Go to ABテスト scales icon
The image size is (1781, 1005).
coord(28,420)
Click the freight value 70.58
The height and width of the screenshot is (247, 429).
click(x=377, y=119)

## Description of the task
Copy these entries exactly as they appear.

## Finished answer
Go to ABテスト scales icon
The image size is (1781, 1005).
coord(28,420)
Click the freight value 70.58
The height and width of the screenshot is (247, 429).
click(x=377, y=119)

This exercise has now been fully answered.